Give back each line of the records below word for word, without the pictures.
== Information shown ==
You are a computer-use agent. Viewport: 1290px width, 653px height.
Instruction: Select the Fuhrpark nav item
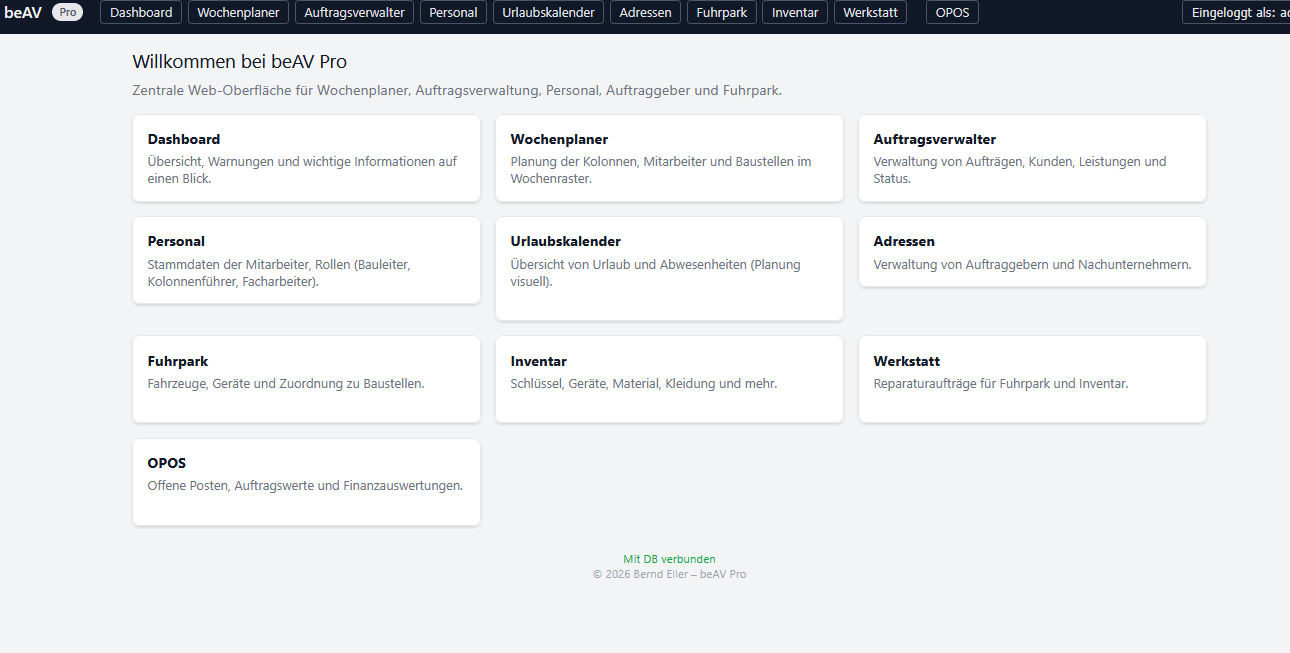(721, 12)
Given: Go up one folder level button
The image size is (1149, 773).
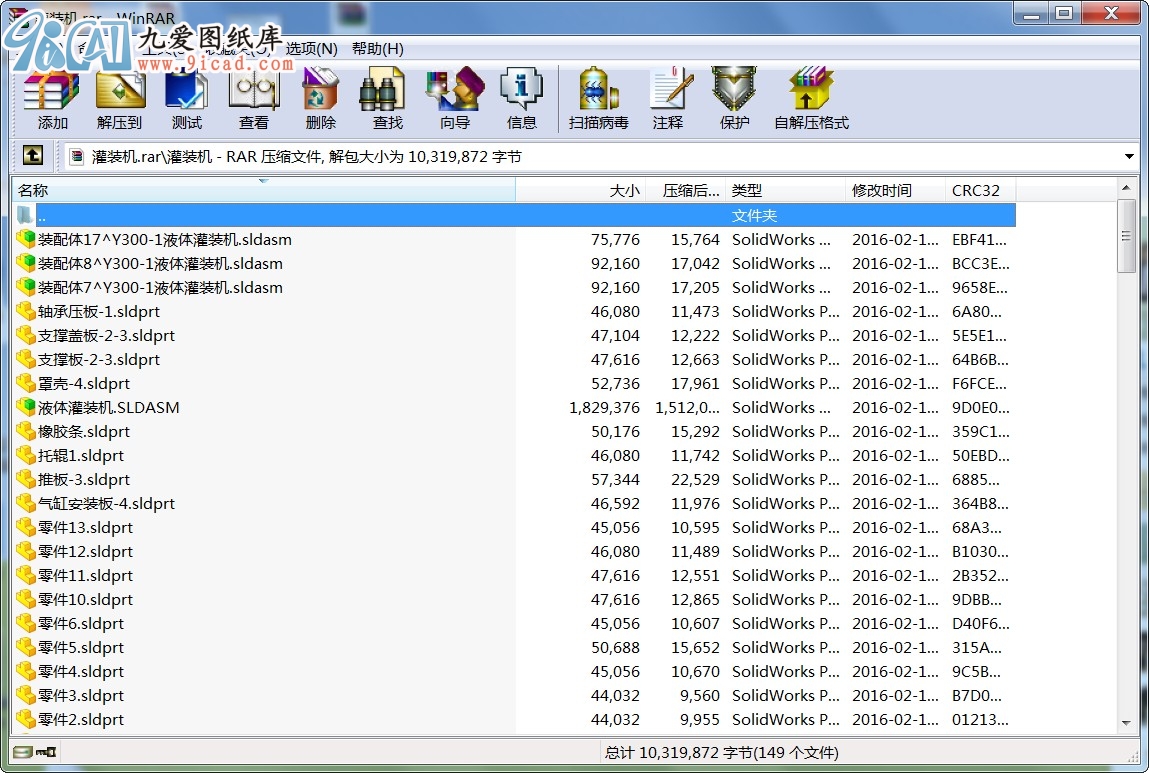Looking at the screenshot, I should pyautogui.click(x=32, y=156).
===
Result of the exercise:
You are a computer-use agent. Viewport: 1290px width, 653px height.
Instruction: Select the Fuhrpark nav item
(721, 12)
Given: Go up one folder level button
The image size is (1149, 773).
Looking at the screenshot, I should pyautogui.click(x=32, y=156).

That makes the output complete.